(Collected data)
+-------+
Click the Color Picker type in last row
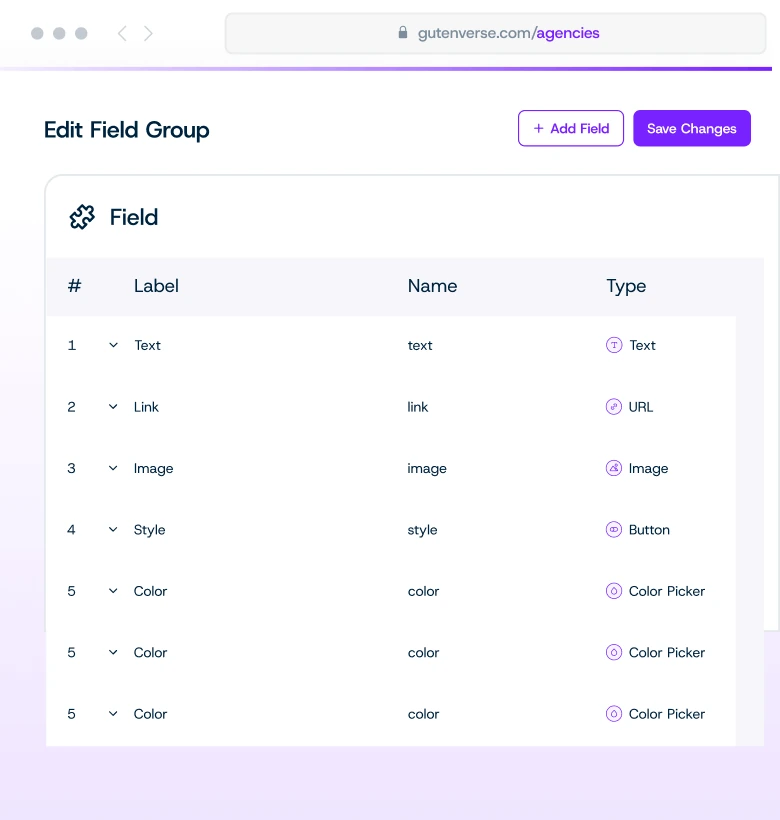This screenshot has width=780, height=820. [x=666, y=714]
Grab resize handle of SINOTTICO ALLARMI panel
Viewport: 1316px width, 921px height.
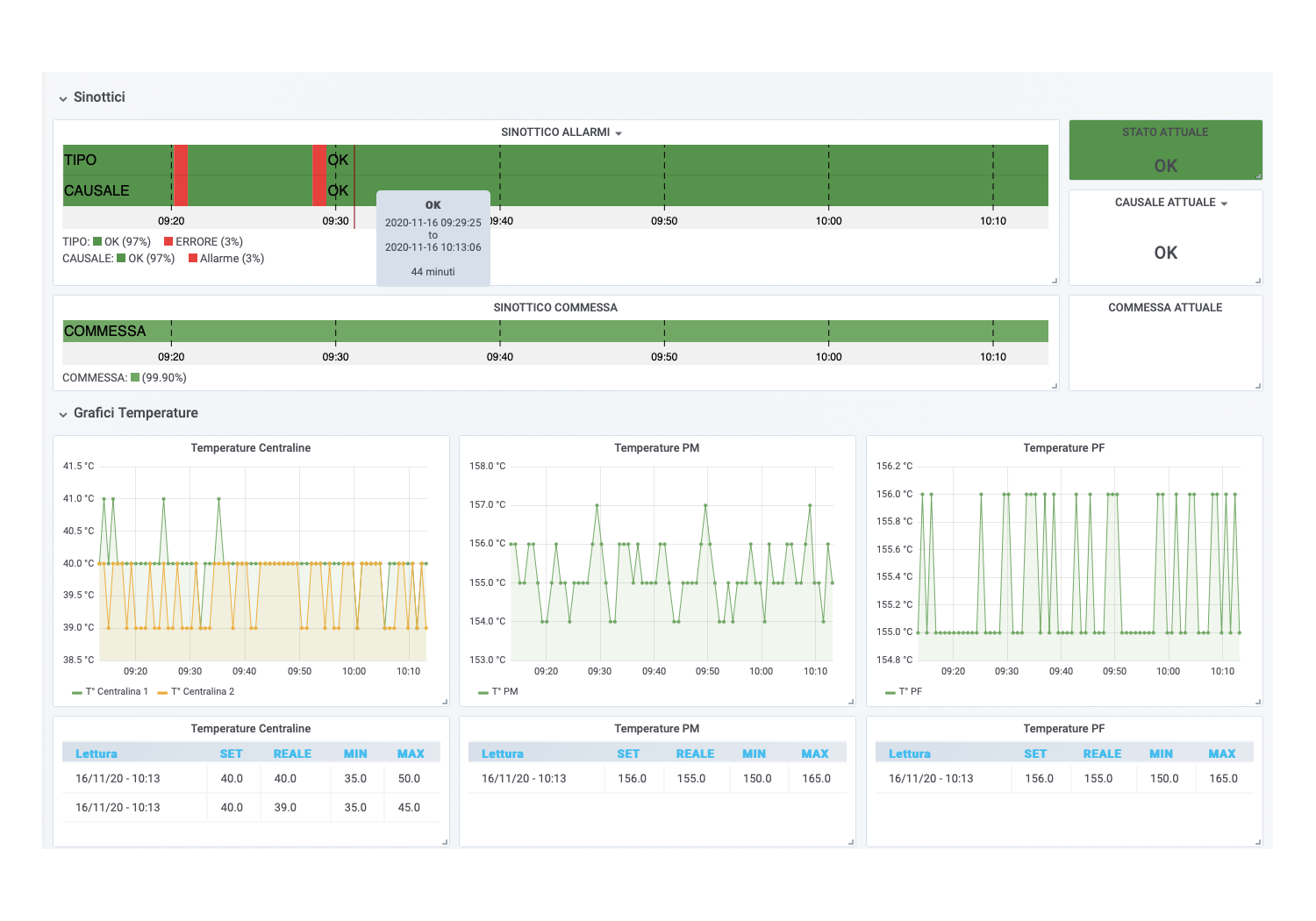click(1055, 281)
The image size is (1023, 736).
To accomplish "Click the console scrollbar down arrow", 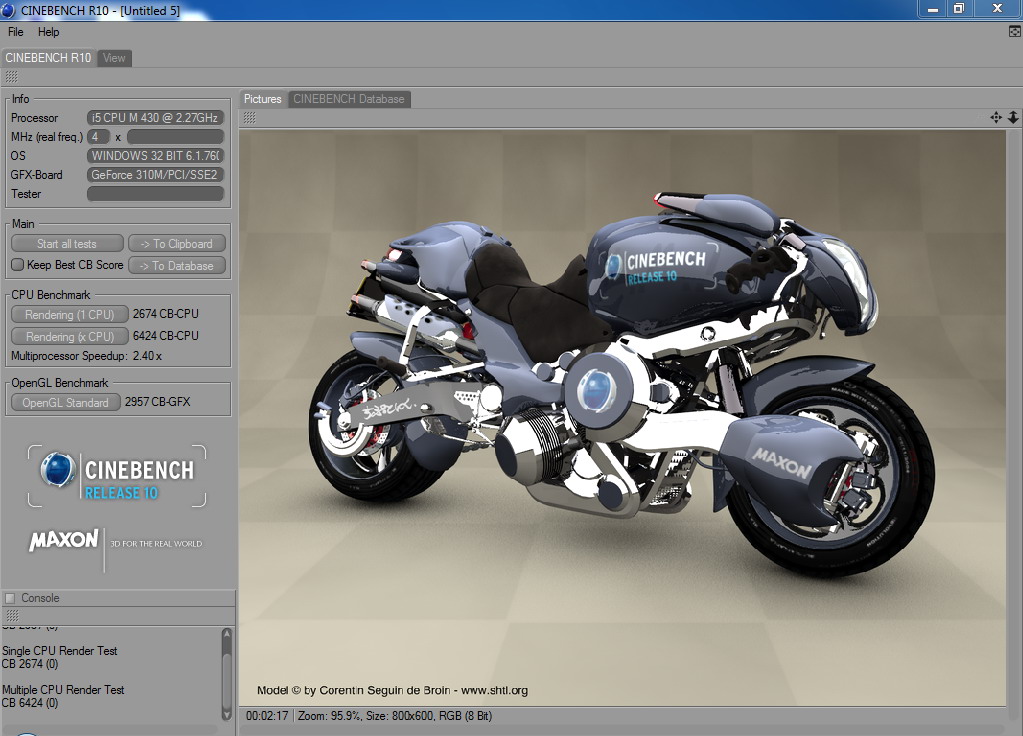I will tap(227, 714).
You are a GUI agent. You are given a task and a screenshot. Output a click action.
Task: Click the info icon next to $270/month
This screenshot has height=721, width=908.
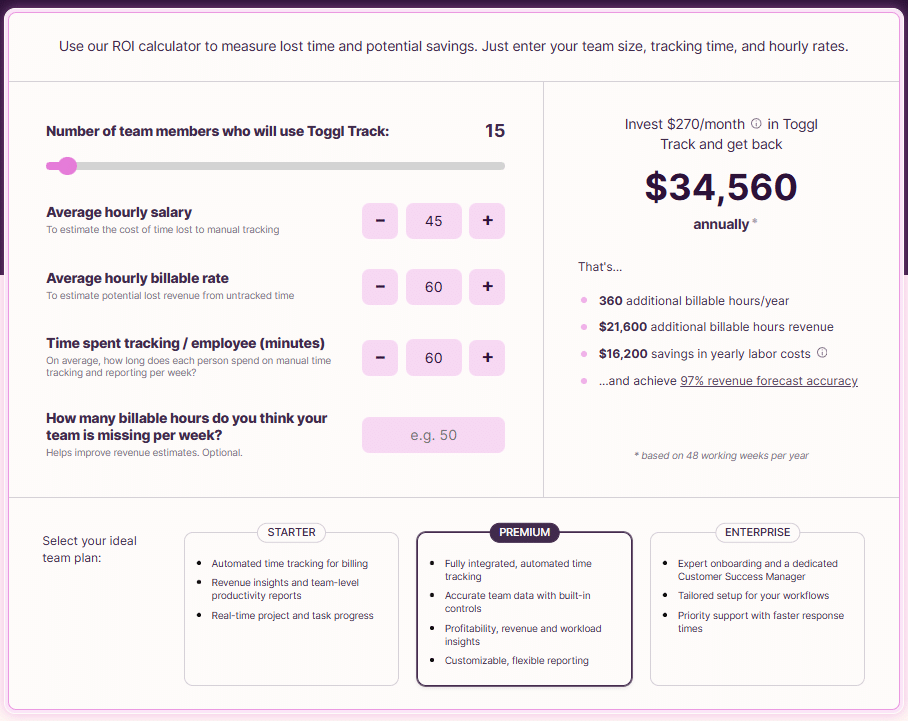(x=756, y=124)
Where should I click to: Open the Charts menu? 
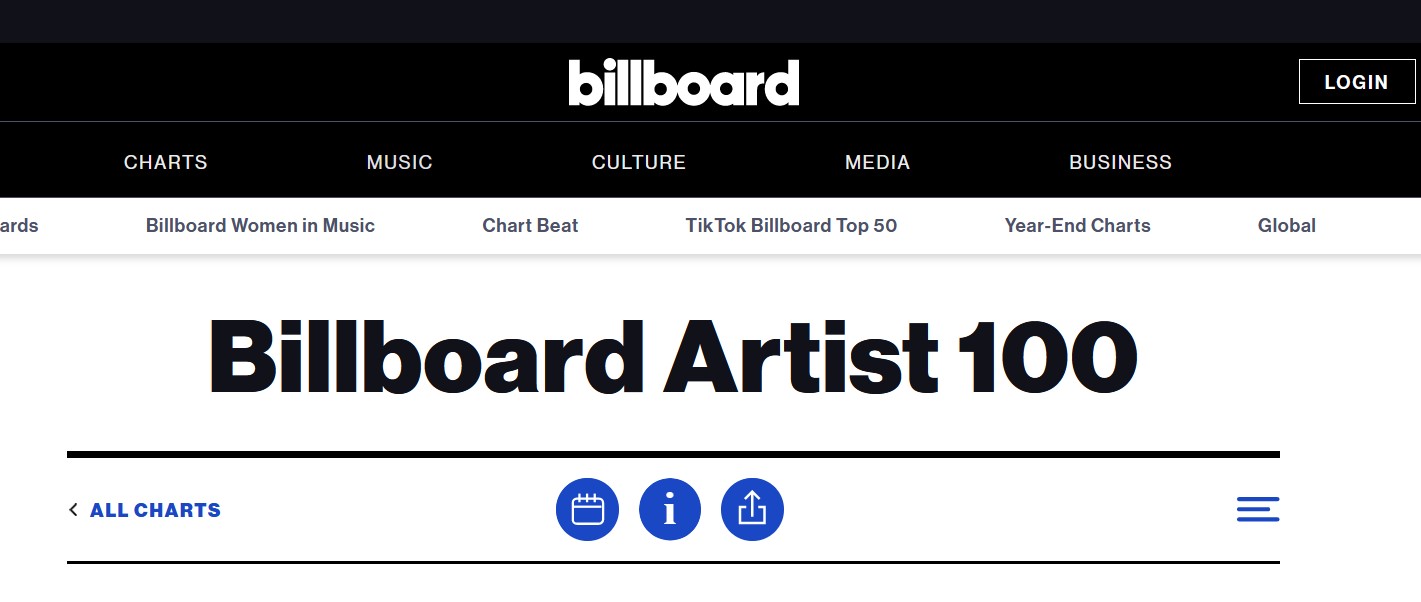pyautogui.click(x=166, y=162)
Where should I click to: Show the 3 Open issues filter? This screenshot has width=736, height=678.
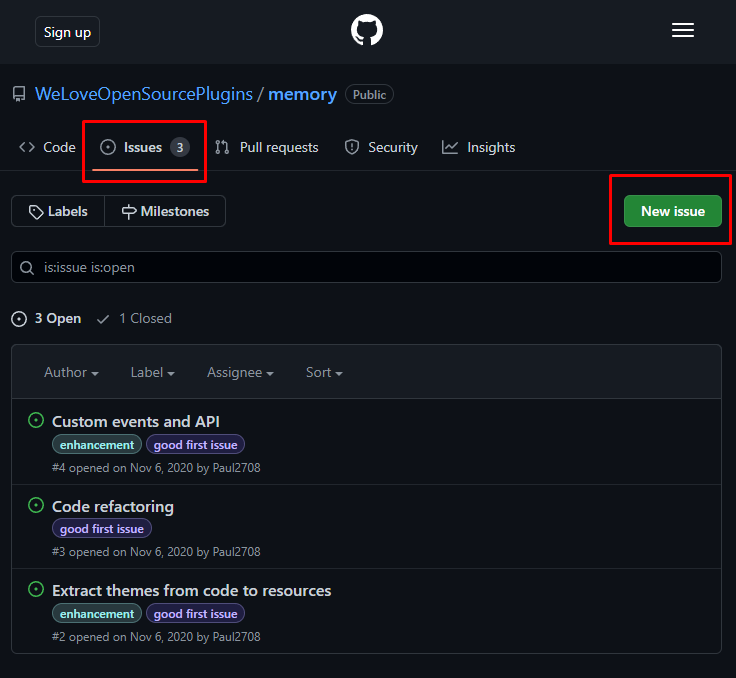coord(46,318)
+-------+
Required work: Your answer must be the lines from the line containing "Where should I click to: Show" through the final line of the data, written out exactly, both ends included and pictures left out.

Solution for this problem:
Where should I click to: Show the 3 Open issues filter? This screenshot has width=736, height=678.
coord(46,318)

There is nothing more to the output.